▸ Input material
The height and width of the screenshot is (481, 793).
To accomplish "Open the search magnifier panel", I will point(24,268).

---

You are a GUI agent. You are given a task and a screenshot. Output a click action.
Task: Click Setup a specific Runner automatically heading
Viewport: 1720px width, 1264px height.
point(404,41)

--

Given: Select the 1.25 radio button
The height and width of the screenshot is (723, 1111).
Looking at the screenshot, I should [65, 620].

▸ Stated problem
Reproduce the data between the line holding "The height and width of the screenshot is (481, 793)." and the line holding "I will point(24,268).", inclusive, changing "magnifier" to "zoom" and keeping everything else the same.

▸ Reply
The height and width of the screenshot is (481, 793).
To accomplish "Open the search zoom panel", I will point(24,268).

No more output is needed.